BP has announced that it has finally stopped the flow of oil into the Gulf of Mexico.
It's been 85 days, 16 hours, and 25 minutes since the Deepwater Horizon oil rig exploded, killed 11 people and started an environmental disaster unlike any the United States has ever seen.
Communities along the Gulf of Mexico are breathing a sigh of relief, and the market has responded favorably to the news, giving BP a 5 percent bump to its share price.
Still, BP officials are quick to point out that this is not a permanent fix. For the first 48 hours, engineers are carefully watching the pressure on the wellhead, with higher pressure being desirable. Less than 6,000 pounds per square inch, means a leak somewhere else in the well.
BP vice president Kent Wells declared the well sealed at a 2:25 pm news conference, and summed up the situation:
"I am very pleased that there's no oil going into the Gulf of Mexico," he said. In fact, I'm really excited there's no oil going into the Gulf of Mexico."

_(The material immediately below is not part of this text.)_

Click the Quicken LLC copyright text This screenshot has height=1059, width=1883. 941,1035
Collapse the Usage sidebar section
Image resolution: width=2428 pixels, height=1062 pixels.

BP is still continuing to drill two relief wells, which are expected to be finished in the next few weeks. The plan is to use the relief wells to fill the plugged well with mud and cement to guarantee a permanent fix.
Meanwhile, BP and federal and state authorities are turning their attention to the estimated 93.5 to 184.3 million gallons of crude oil that has already escaped into the Gulf of Mexico.